Desde la vuelta de la democracia hasta hoy, las reformas legales han producido transformaciones sobre cuestiones que, hasta poco antes de ser votadas, parecían eternas e inmutables. Del divorcio al matrimonio igualitario, muchos de los temas más controvertidos tanto moral como políticamente han terminado por resolverse de forma generalmente más simple de lo que era posible imaginar.
Incluso el aborto, que parecía el más tabú de todos los temas, ha entrado en estos días de pleno en el debate público, independientemente de las motivaciones reales que lo colocaron en la agenda e independientemente de resultado de la votación.
En este contexto, el Régimen Penal Juvenil de la dictadura (decreto 22.278 de 1980) cumple 38 años de vigencia y permanece como el último bastión no tocado por el proceso de reformas mencionado.
Su estructura resulta tan simple cuanto eficaz desde un punto de visto que podría denominarse de discrecionalidad represiva irresponsable. La imputabilidad penal plena a partir de los 16 años y el tratamiento «tutelar» con privación de libertad para los menores de esa edad, cínicamente denominados inimputables, lo colocan en una situación única en el contexto regional.

### SECCIÓN DE DATOS
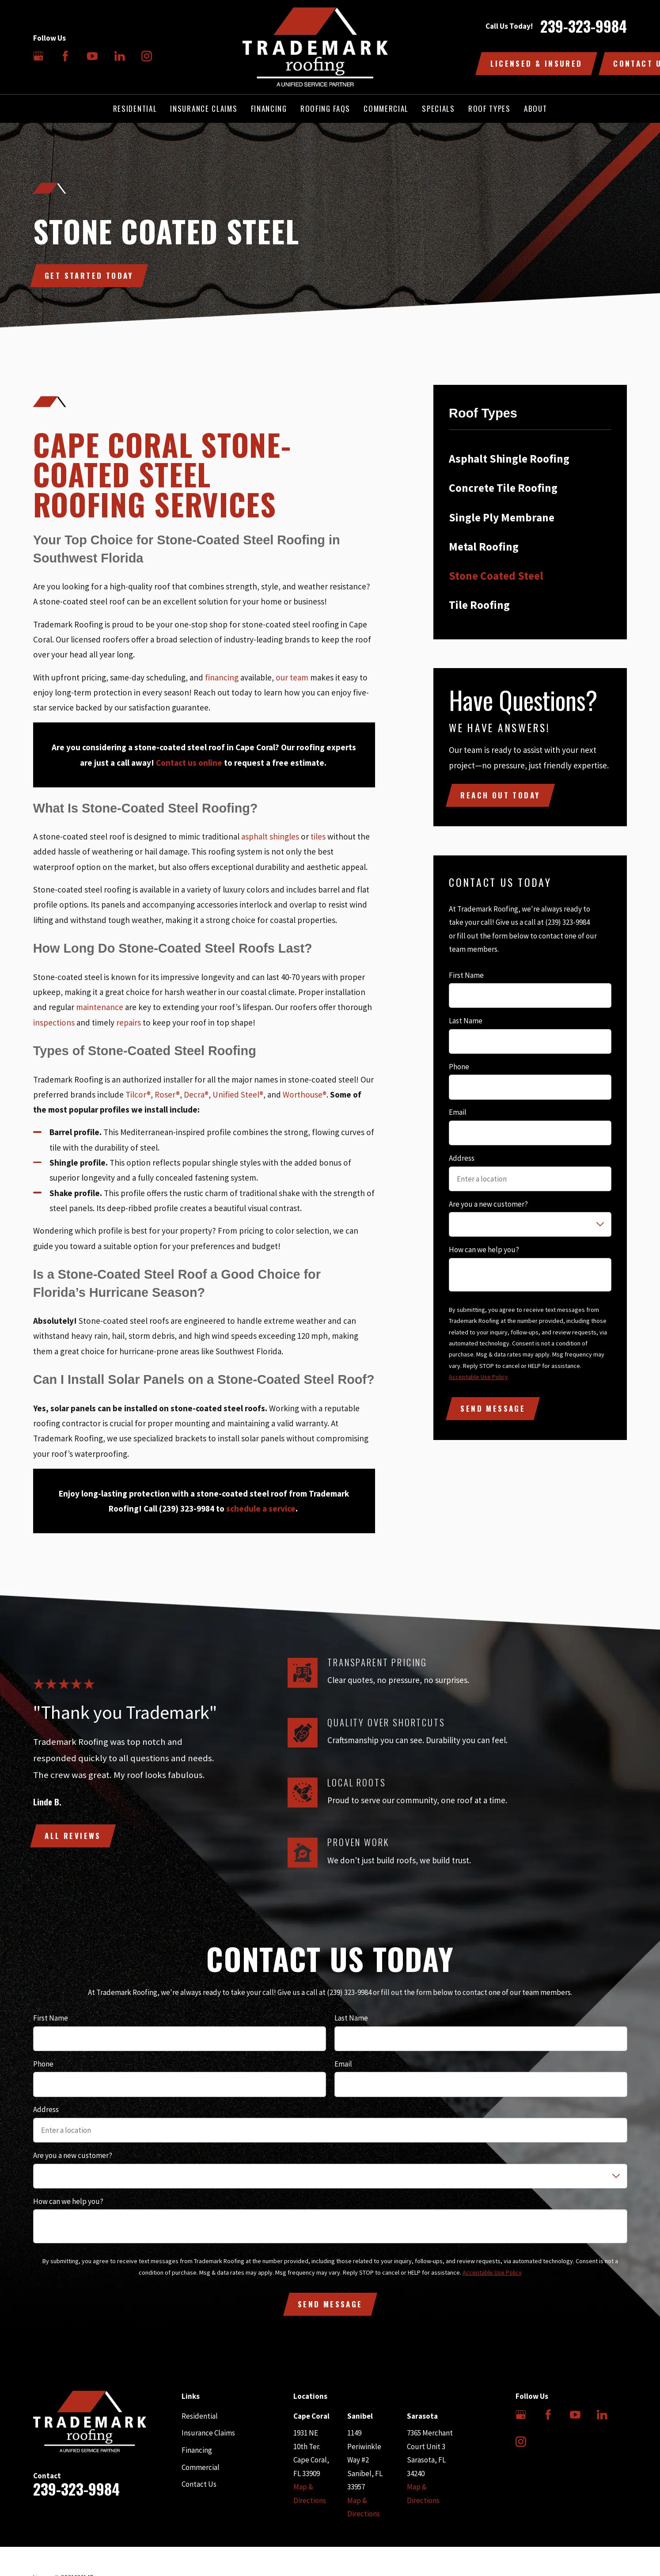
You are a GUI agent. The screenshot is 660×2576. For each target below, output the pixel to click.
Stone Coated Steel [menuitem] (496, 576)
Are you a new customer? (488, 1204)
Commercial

### CONSIGNAS DE TRABAJO
- A) En el texto sobre el Régimen Penal Juvenil, ¿desde qué edad rige la imputabilidad penal plena?
- B) Prosiga el texto sobre el Régimen Penal Juvenil a partir de su última oración.

### PROBLEMAS RESUELTOS
- A) Desde los 16 años.

- B)
En el resto de los países de América Latina la adecuación sustancial de la legislación nacional a los dictados de la Convención Internacional de los Derechos del Niño ha generado, desde 1990, sistemas penales juveniles que han establecido la responsabilidad penal juvenil altamente atenuada y diferenciada respecto de los adultos a partir de los 12 años en el Brasil, 13 en el Uruguay y 14 en la mayoría de los países de la región.
En la Argentina, sin embargo, con base en este decreto, todavía hoy más vigente que nunca, entre 1997 y el 2001 se han impuesto 12 sentencias de reclusión perpetua a menores de edad.
Más aun, hace pocos meses e incluso luego de la condena (caso Mendoza 2013) de la Corte Interamericana de Derechos Humanos contra el Estado argentino, la Pvcia. de Corrientes profirió, en diciembre de 2017, una nueva sentencia de reclusión perpetua a un menor de edad.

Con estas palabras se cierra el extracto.